On the same day, the Court denied Data General's motion to stay the 
Company's claims against it.

   The Court also set a one week trial (a "Markman" hearing) for July 
14, 1997, to construe the claims in all nine patents asserted by 
Symbol against Data General and PSC.  On May 8, 1997, the Court 
postponed the "Markman" hearing and in the interest of judicial 
economy, the Court also stayed discovery on the patent claims until 
a non-judicial arbitration which PSC had initiated on March 10, 
1997 was completed.  The arbitration involved an interpretation of 

                                    -6-


   certain provisions of 1985 and 1995 license agreements between the 
Company and Spectra-Physics Scanning Systems, Inc. (which had been 
acquired by PSC) concerning whether purchasers of PSC's scan 
engines were free to incorporate these scan engines into their 
integrated scanning terminals without any royalty payment to Symbol 
beyond that paid by PSC on the scan engine itself. The arbitration 
was heard on July 22-24, 1997.  On December 29, 1997, the 
Arbitrator rendered his decision in favor of the Company and 
against PSC.  The Arbitrator ruled that the sale of PSC's scan 
engines passed no immunity to PSC's customers under Symbol patents 
covering the integration of the scan engine into integrated 
scanning terminals.  The Arbitrator's decision has been confirmed 
by the Court.

   The Company requested that the Court lift the stay it entered in 
the litigation, to permit the Company to seek a ruling that the 
Company's agreements with PSC, which PSC argues have been 
terminated and under which it has ceased paying royalties for more 
than two years, remain in full force and effect and require royalty 
payments to be made to the Company pursuant to those agreements. 
PSC initially objected to the Company's request and asked the Court 
that it continue to hold the contract issues in abeyance and 
instead lift the stay with respect to the pending patent issues and 
that discovery in these claims be reopened.  On April 3, 1998 the 
court, with the consent of the parties lifted the stay with respect 
to the contract issues and rescheduled a trial on this aspect of 
the litigation which is currently scheduled to commence on October 
13, 1998.

6. During April 1997, the Company issued common equity put options on 
225,000 shares of its common stock which are exercisable for a 
period of one year from the date of issuance and give independent 
parties the right to sell such shares to the Company at a strike 
price of $20.775 per share. The balance of the common equity put 
option account as of March 31, 1998 and December 31, 1997, 
represents the amount the Company would be obligated to pay if all 
unexpired put options were exercised relating to unexpired 
transactions outstanding as of the respective balance sheet dates.

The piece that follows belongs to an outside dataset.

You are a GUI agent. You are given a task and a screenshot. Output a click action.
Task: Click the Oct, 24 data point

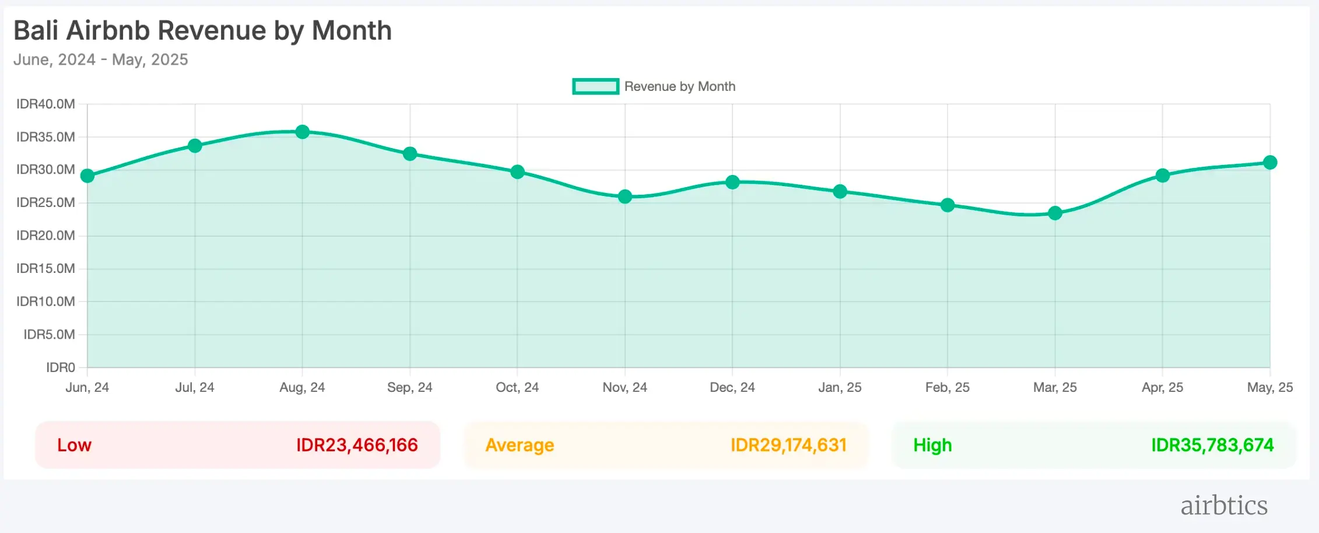point(517,172)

   On April 9, 1998 the obligation associated with the common equity 
put options expired.  As a result the balance in the common equity 
put option account of $4,674,000 will be reclassified to additional 
paid in capital in April 1998.









                                  -7-

Management's Discussion and Analysis of
Financial Condition and Results of Operations

Results of Operations
     Net revenue of $213,310,000 for the three months ended March 31, 
1998 increased 19.7 percent over the comparable prior year period 
primarily due to increased sales of worldwide scanner products and 
North America hand-held computer systems.  Foreign exchange rate 
fluctuations unfavorably impacted the growth in net revenue by 
approximately 2.0 percentage points for the three months ended March 
31, 1998 and 1.0 percentage point for the three months ended March 
31, 1997, respectively, due to a stronger U.S. dollar.

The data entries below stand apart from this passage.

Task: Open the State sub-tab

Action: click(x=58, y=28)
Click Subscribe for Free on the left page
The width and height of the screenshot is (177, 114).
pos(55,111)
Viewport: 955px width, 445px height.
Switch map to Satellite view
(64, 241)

     Geographically, North America revenue increased 29.1 percent and 
International revenue increased  7.7 percent, respectively, over the 
prior year.   North America and International revenue continue to 
represent approximately three-fifths and two-fifths of net revenue, 
respectively.

     Cost of revenue (as a percentage of revenue) of 54.8 percent for 
the three months ended March 31, 1998 increased from 54.0 percent for 
the three months ended March 31, 1997. This increase is principally 
due to the unfavorable impact of foreign exchange rate fluctuations on 
net revenue previously described.  The Company anticipates an increase 
in the cost of revenue (as a percentage of net revenue), in the 
subsequent quarters of 1998, due to the roll out of its contract 
related to the United States Postal Service which represents a lower 
margin order relative to historical orders.  This is the largest 
contract in the Company's history and represents over $100,000,000 of 
revenue.  In the first quarter of 1998, the U.S. dollar continued to 
appreciate from year end 1997 levels.  Even if there is no further 
change in foreign exchange rates, the comparison of 1998 to 1997 cost 
of revenue (as a percentage of net revenue) will be adversely 
effected, particularly in the first half of the year.  The Company 
anticipates that this combination of factors will have an adverse 
impact on the 1998 to 1997 comparison of cost of revenue (as a 
percentage of net revenue).

     Amortization of software development costs of $3,517,000 for the 
three months ended March 31, 1998 increased from $2,917,000 for the 
three months ended March 31, 1997 due to new product releases.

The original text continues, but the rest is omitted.